Originally published in Points West magazine in Fall 2006
Mark Twain and Buffalo Bill Cody: Mirrored through a Glass Darkly, part 3
By Sandra K. Sagala
Guest Author
In this, the third in a four-part series, Sandra Sagala compares the fame of two of the American West’s best-known personalities—Mark Twain and Buffalo Bill Cody—as they made their marks on nineteenth-and-twentieth century America.
If you missed the start of the series, click here to go to part 1.

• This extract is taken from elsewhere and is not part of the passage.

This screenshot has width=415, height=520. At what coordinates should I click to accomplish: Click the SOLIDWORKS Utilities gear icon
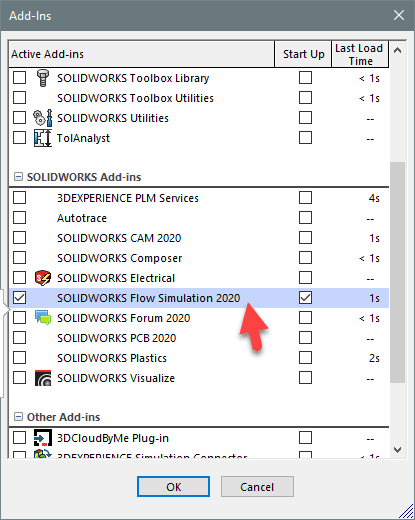click(43, 118)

In the nineteenth century, while many of Cody’s and Clemens’ contemporaries never moved farther than 50 miles beyond their birthplaces, some crossed the country in search of better land, higher wages, or simple adventure. Unlike most of them, Cody and Twain became world travelers. Cody toured the country from east coast to west with his stage plays and Wild West for 15 years. Then he took his show to Europe, for four years at a time. While in England, he held a special command performance for Queen Victoria who was delighted with the exhibition. During one performance, Buffalo Bill drove four European kings—those of Belgium, Denmark, Greece, and Saxony—around the outdoor arena in his Deadwood Stagecoach. In Italy, he presented the Wild West to Pope Leo XIII on the anniversary of the pontiff’s ascension to the throne of St. Peter. Cody—for all his homespun, plainsman past—grew comfortable entertaining royalty and world leaders.

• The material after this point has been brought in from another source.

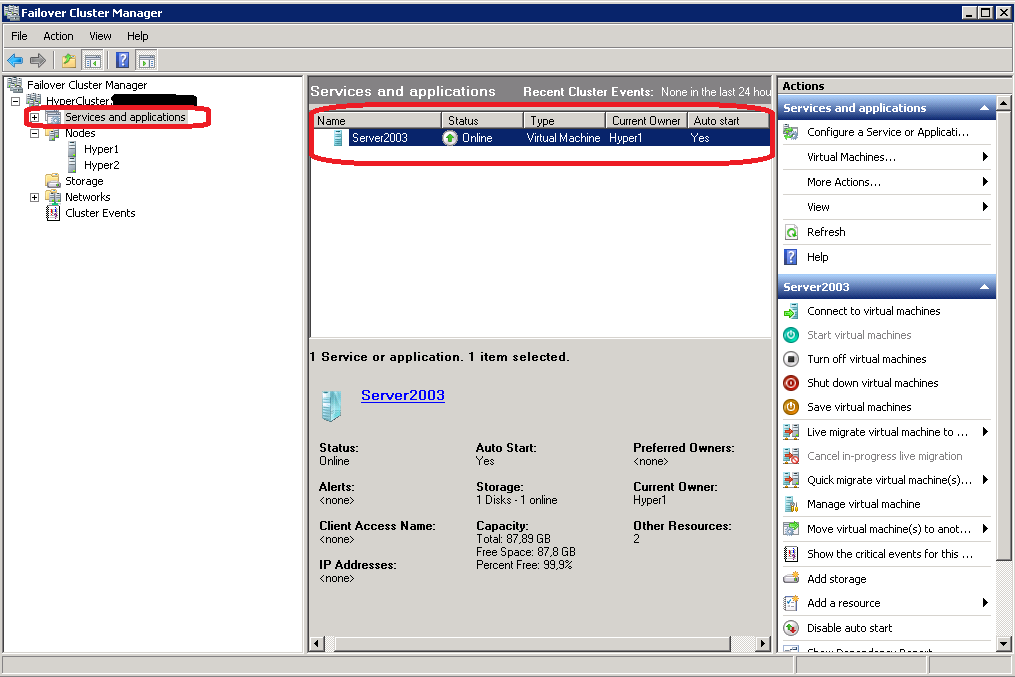
Task: Click the Add storage icon
Action: pos(791,579)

Mark Twain traveled even more widely than Buffalo Bill. Sought after as a speaker, he addressed audiences not only across America, but also in Europe where he lived for years at a time. His lecture circuit encompassed the globe, taking him to the Sandwich Islands, India, the Holy Land, Ceylon, Russia, and Australia. Clemens, too, was comfortable with high-ranking, influential people. He was just a fellow writer to his friends—future notables whom twenty-first century readers regard nearly as popular as he—such as Bret Harte, Charles Dickens, Harriet Beecher Stowe, Oliver Wendell Holmes, and Helen Keller. Twain twice met King Edward VII, successor to Queen Victoria, first in Germany, and again at a Windsor garden party. He grew close to former president Ulysses S. Grant during the last year of Grant’s life when a publishing company Twain originated acquired the contract to publish Grant’s Civil War memoirs. Twain involved himself in promoting Grant’s book. With that success, he secured sanctions for a biography of Pope Leo XIII, a venture which, though profitable, fell far short of expected earnings.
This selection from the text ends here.